* Available data
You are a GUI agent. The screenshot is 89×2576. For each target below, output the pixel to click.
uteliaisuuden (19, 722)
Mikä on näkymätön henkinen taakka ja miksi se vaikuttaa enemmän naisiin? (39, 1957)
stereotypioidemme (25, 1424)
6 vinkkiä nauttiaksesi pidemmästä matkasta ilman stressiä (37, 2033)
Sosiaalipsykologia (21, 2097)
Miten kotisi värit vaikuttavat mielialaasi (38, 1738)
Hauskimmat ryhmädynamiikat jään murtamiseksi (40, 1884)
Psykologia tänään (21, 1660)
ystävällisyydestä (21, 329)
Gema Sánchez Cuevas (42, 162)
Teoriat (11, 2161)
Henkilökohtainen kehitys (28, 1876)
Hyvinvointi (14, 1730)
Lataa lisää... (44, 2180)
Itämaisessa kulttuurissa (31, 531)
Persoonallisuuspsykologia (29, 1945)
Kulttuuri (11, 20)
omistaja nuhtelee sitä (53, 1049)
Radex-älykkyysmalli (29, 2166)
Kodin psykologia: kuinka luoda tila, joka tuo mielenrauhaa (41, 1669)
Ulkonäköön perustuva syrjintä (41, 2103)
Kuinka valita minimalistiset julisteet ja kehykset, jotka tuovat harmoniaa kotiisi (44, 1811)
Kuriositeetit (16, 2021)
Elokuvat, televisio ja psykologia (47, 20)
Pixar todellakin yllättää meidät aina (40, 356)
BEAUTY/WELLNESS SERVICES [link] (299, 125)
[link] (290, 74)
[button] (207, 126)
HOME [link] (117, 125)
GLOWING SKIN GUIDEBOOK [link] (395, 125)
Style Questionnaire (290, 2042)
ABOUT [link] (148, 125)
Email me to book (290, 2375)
--
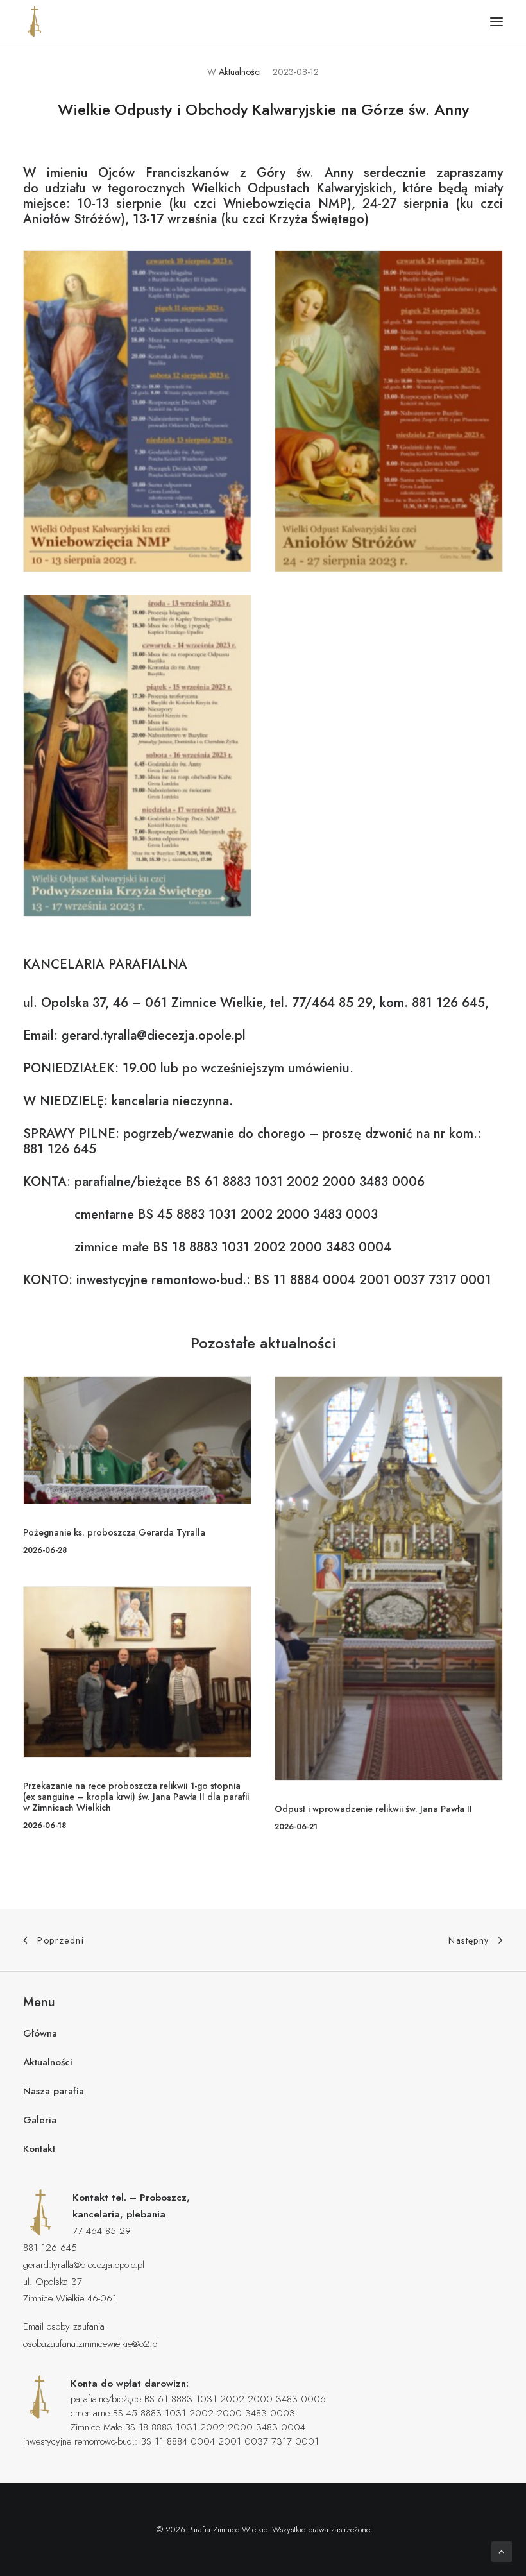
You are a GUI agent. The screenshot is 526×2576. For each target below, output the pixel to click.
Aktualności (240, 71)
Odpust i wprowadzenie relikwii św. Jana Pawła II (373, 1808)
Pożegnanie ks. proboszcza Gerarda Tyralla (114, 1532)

* Action item
In the listing above, find the line with "Kodin psykologia: kuinka" and the line with "Email me to book (290, 2375)"; output exactly those lines and all lines between them.

* Answer space
Kodin psykologia: kuinka luoda tila, joka tuo mielenrauhaa (41, 1669)
Ulkonäköön perustuva syrjintä (41, 2103)
Kuinka valita minimalistiset julisteet ja kehykset, jotka tuovat harmoniaa kotiisi (44, 1811)
Kuriositeetit (16, 2021)
Elokuvat, televisio ja psykologia (47, 20)
Pixar todellakin yllättää meidät aina (40, 356)
BEAUTY/WELLNESS SERVICES [link] (299, 125)
[link] (290, 74)
[button] (207, 126)
HOME [link] (117, 125)
GLOWING SKIN GUIDEBOOK [link] (395, 125)
Style Questionnaire (290, 2042)
ABOUT [link] (148, 125)
Email me to book (290, 2375)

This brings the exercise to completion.